◆ **Exercise instructions**
Take the lines from the one containing "Task: Go to Home breadcrumb" through the final line below and restate them exactly. Omit the pictures.

[Screenshot grounding data]
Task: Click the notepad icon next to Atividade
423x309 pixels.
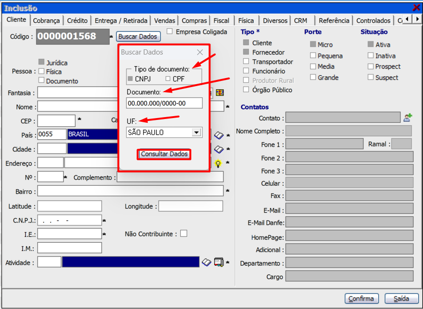Action: click(x=218, y=262)
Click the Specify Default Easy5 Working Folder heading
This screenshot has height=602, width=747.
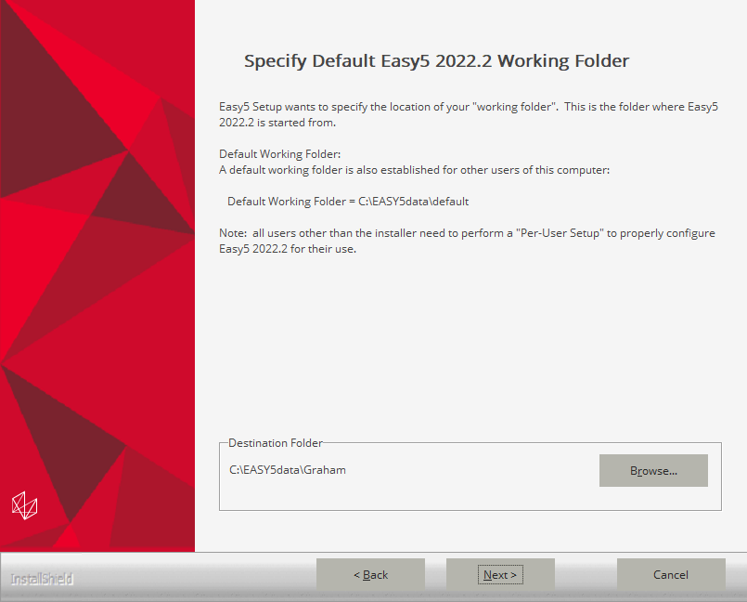[x=436, y=61]
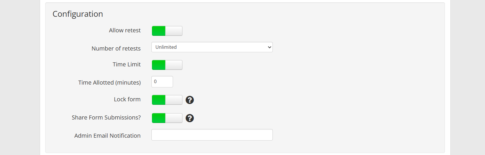Turn off the Lock form switch
Image resolution: width=485 pixels, height=155 pixels.
pos(167,100)

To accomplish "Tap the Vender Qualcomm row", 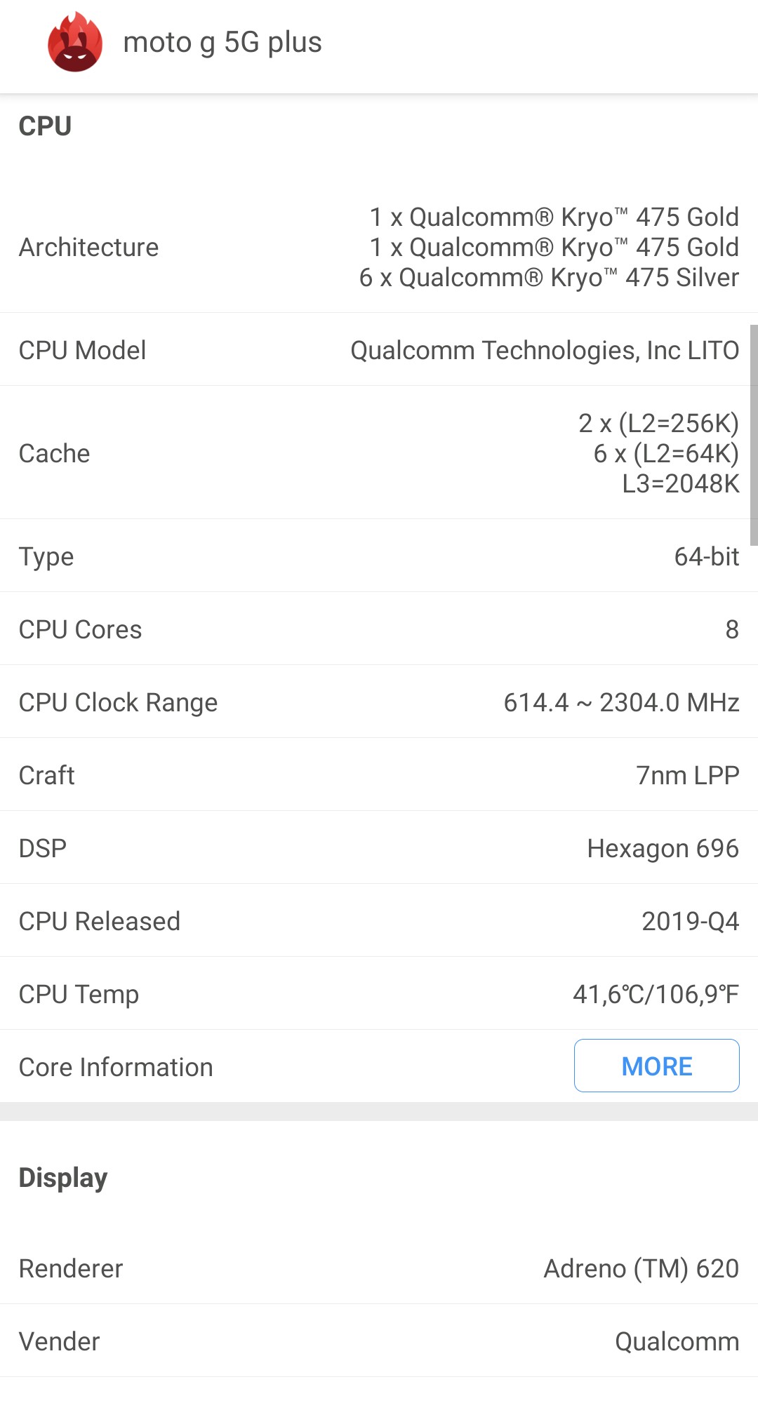I will click(x=379, y=1341).
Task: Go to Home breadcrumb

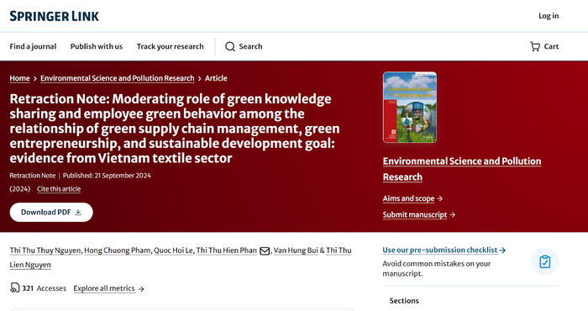Action: tap(19, 78)
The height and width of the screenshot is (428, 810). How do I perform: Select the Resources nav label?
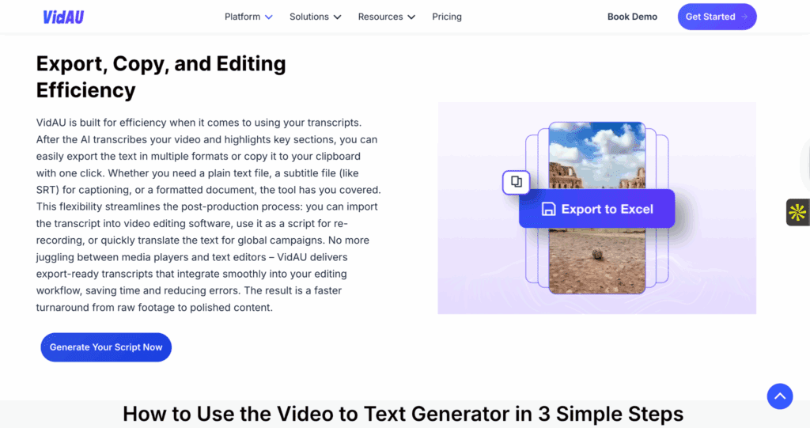pyautogui.click(x=380, y=17)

◆ **Result of the exercise**
Task: Go to Home breadcrumb

Action: tap(19, 78)
The height and width of the screenshot is (428, 810). How do I perform: Select the Resources nav label?
pyautogui.click(x=380, y=17)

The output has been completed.